Count up the lines below that hold "agent", then give that count by itself.

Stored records
Segment Open

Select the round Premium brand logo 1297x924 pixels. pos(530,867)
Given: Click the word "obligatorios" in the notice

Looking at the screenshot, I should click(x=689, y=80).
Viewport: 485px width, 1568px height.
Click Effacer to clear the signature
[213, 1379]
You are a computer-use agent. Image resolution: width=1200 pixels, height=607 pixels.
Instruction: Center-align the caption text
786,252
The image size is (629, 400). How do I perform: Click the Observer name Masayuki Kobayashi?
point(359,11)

Segment Closed
Segment Open

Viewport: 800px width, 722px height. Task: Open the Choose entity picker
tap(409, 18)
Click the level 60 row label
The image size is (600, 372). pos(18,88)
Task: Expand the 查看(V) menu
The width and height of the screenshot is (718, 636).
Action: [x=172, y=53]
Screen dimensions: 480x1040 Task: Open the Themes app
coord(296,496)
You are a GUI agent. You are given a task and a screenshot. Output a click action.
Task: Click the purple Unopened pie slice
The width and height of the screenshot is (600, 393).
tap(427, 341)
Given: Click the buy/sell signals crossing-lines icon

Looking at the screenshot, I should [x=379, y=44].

Segment Closed
Segment Open

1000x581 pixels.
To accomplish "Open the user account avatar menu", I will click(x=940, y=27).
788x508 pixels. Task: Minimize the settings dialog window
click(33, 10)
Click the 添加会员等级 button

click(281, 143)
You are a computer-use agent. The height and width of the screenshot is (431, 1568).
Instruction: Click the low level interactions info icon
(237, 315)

Segment Closed

Result for this task -> 3